**Requirement**
Return only the stretch of the material below that begins with the line containing "Join us (52, 1471)" and ends with the line containing "RSS (137, 998)", exactly; both of those lines belong to it.

Materials provided section start

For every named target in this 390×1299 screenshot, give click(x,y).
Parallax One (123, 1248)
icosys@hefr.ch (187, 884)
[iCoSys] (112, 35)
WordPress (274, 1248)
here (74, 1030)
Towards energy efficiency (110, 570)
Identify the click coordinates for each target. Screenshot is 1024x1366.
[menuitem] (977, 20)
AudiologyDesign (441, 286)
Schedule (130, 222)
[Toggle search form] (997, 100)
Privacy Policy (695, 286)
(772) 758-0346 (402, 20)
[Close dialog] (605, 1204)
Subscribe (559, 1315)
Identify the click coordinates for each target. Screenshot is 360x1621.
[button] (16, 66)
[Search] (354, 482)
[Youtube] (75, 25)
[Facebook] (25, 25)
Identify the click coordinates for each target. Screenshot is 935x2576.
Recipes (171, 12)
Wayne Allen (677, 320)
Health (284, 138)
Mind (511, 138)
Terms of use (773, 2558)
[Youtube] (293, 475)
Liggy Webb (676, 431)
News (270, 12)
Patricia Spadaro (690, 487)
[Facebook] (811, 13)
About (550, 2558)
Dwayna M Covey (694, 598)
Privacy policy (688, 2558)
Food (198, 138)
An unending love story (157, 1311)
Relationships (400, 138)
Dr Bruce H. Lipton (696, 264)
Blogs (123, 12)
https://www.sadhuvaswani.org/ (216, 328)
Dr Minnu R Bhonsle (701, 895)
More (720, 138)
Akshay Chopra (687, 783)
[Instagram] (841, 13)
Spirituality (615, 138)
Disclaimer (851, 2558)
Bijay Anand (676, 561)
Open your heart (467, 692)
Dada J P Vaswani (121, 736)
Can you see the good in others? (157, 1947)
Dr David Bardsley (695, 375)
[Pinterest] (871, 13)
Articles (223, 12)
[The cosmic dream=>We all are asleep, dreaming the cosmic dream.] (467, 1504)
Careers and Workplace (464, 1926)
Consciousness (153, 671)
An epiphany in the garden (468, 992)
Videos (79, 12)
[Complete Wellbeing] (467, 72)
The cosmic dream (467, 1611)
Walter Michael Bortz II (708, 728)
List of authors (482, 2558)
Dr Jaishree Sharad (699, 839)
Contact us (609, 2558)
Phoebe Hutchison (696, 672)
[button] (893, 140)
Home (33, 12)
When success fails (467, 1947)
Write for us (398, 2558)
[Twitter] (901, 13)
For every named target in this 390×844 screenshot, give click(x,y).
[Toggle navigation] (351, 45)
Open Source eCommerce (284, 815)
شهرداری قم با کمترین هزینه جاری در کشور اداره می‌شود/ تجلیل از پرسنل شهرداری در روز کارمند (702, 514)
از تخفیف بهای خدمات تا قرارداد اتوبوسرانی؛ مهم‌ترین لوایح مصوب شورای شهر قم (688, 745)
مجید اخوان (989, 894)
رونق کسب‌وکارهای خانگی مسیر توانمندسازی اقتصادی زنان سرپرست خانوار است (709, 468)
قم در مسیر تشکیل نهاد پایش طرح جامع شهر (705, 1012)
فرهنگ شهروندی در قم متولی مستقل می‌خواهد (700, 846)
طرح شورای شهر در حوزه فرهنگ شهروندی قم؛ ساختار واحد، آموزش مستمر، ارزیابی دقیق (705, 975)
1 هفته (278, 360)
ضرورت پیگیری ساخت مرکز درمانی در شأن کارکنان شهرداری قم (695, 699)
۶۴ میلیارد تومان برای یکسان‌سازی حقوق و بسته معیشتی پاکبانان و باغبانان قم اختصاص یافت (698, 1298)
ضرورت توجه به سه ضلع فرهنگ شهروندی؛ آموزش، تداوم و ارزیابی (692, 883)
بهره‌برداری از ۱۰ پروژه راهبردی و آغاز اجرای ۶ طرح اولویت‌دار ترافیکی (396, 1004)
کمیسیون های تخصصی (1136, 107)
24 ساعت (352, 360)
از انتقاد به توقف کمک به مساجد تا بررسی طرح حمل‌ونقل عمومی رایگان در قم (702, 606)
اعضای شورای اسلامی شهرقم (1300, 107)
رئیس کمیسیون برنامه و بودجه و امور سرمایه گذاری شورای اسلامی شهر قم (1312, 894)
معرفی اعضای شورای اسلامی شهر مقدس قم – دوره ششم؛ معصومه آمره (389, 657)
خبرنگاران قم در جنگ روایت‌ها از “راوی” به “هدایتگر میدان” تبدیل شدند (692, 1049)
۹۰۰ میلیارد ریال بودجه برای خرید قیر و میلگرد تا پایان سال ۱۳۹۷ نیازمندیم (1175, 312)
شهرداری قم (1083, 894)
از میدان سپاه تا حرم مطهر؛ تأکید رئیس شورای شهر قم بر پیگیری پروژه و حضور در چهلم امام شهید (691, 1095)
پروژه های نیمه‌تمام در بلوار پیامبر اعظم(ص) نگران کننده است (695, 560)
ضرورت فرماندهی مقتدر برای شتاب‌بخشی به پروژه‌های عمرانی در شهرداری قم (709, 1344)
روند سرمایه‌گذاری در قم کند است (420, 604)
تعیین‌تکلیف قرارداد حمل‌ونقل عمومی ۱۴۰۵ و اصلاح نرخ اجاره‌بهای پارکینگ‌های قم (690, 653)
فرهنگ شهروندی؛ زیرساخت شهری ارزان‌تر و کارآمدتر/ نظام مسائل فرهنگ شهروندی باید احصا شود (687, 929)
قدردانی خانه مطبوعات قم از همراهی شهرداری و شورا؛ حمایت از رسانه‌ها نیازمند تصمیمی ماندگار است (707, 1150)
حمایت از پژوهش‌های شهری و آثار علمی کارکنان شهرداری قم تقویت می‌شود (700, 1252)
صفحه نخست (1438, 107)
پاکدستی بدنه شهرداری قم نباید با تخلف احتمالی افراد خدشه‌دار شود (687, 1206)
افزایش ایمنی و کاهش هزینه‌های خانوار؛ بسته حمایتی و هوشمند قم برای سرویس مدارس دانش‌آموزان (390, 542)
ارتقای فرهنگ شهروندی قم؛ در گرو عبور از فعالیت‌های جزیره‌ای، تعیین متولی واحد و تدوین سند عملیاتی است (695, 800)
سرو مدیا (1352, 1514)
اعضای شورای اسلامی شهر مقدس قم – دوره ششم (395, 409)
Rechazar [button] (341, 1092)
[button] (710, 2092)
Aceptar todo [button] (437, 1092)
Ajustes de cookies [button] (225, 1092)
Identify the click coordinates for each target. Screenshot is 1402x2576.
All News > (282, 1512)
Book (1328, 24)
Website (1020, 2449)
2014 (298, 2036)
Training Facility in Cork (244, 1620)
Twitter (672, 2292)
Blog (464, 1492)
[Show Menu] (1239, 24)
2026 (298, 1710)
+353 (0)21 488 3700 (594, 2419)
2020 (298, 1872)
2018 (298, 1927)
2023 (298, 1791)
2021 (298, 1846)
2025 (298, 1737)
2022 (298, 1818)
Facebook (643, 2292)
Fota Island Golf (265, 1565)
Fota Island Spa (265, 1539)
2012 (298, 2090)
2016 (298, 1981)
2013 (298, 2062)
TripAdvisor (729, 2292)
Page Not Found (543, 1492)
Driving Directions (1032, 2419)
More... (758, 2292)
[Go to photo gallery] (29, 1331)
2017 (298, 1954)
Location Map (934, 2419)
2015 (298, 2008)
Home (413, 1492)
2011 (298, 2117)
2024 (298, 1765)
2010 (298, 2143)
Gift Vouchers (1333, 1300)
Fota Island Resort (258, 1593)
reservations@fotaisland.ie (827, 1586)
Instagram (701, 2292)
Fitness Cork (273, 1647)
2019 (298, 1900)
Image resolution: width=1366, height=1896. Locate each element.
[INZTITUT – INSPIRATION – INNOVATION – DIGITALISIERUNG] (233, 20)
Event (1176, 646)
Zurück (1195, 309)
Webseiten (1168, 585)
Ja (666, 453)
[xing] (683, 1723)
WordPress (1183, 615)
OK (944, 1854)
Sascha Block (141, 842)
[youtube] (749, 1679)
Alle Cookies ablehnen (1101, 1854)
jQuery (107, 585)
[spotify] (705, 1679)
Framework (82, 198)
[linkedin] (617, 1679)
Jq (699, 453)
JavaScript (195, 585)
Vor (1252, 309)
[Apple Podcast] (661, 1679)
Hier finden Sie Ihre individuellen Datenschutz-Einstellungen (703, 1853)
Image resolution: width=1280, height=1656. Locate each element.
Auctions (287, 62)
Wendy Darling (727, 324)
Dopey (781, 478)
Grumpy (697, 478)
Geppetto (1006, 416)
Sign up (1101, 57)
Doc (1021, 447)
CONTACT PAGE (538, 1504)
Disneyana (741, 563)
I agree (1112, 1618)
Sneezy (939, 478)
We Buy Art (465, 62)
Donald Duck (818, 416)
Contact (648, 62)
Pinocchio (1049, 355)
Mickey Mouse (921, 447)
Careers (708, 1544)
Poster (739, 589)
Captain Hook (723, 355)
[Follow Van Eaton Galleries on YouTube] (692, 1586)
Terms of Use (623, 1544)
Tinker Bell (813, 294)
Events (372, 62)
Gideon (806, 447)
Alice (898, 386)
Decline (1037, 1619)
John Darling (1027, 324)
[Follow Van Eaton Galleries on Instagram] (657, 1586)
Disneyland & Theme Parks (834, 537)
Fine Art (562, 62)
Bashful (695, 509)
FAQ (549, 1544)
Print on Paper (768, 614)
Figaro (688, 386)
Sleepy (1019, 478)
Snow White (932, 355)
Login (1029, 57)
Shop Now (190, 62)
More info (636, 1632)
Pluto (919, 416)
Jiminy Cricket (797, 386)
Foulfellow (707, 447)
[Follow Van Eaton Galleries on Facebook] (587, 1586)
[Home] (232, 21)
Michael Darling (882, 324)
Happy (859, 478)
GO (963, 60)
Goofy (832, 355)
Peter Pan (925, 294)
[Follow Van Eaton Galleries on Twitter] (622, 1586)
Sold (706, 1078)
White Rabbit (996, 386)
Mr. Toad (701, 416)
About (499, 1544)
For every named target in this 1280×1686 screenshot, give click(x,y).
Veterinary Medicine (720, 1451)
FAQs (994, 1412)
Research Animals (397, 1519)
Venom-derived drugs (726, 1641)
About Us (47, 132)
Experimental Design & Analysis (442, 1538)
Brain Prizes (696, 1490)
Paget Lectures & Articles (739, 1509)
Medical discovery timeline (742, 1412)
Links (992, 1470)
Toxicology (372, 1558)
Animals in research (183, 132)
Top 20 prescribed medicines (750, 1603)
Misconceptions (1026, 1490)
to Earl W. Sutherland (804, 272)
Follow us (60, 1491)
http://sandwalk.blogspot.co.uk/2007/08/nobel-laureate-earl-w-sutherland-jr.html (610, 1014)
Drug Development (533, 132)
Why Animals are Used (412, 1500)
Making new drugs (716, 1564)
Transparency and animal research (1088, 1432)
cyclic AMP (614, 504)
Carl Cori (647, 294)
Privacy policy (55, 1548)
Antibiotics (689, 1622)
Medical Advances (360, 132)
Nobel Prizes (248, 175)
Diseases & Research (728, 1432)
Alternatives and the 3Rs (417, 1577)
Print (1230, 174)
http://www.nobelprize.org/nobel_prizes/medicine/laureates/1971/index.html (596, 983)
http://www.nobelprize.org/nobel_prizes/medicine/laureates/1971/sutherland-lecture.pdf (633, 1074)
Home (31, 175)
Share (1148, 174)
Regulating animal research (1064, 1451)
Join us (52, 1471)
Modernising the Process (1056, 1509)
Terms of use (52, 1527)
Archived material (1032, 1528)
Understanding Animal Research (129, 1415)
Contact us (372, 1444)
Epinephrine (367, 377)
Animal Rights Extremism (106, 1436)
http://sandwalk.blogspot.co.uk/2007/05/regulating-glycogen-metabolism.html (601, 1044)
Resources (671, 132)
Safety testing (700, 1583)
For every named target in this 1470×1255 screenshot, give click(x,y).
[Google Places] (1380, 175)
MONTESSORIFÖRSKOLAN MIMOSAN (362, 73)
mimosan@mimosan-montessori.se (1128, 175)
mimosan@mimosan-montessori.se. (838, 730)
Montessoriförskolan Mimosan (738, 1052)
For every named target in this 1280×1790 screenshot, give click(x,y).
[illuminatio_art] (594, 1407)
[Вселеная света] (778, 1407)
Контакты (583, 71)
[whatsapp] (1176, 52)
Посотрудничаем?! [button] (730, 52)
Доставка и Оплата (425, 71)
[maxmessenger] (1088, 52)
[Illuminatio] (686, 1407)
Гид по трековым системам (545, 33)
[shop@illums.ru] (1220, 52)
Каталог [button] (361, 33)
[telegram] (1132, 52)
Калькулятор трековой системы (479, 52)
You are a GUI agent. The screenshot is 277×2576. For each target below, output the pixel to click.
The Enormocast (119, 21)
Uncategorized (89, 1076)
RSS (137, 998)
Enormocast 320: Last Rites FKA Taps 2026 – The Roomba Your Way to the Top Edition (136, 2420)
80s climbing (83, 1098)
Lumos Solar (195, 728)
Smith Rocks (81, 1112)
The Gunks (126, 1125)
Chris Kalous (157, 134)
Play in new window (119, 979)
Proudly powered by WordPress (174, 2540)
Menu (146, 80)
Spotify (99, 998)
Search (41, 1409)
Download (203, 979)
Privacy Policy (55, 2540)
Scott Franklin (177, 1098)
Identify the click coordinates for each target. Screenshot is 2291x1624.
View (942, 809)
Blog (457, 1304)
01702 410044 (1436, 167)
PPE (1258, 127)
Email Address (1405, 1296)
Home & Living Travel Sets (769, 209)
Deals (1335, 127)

Materials provided section end

**Output**
Join us (52, 1471)
Modernising the Process (1056, 1509)
Terms of use (52, 1527)
Archived material (1032, 1528)
Understanding Animal Research (129, 1415)
Contact us (372, 1444)
Epinephrine (367, 377)
Animal Rights Extremism (106, 1436)
http://sandwalk.blogspot.co.uk/2007/05/regulating-glycogen-metabolism.html (601, 1044)
Resources (671, 132)
Safety testing (700, 1583)
For every named target in this 1470×1255 screenshot, give click(x,y).
[Google Places] (1380, 175)
MONTESSORIFÖRSKOLAN MIMOSAN (362, 73)
mimosan@mimosan-montessori.se (1128, 175)
mimosan@mimosan-montessori.se. (838, 730)
Montessoriförskolan Mimosan (738, 1052)
For every named target in this 1280×1790 screenshot, give click(x,y).
[illuminatio_art] (594, 1407)
[Вселеная света] (778, 1407)
Контакты (583, 71)
[whatsapp] (1176, 52)
Посотрудничаем?! [button] (730, 52)
Доставка и Оплата (425, 71)
[maxmessenger] (1088, 52)
[Illuminatio] (686, 1407)
Гид по трековым системам (545, 33)
[shop@illums.ru] (1220, 52)
Каталог [button] (361, 33)
[telegram] (1132, 52)
Калькулятор трековой системы (479, 52)
You are a GUI agent. The screenshot is 277×2576. For each target below, output the pixel to click.
The Enormocast (119, 21)
Uncategorized (89, 1076)
RSS (137, 998)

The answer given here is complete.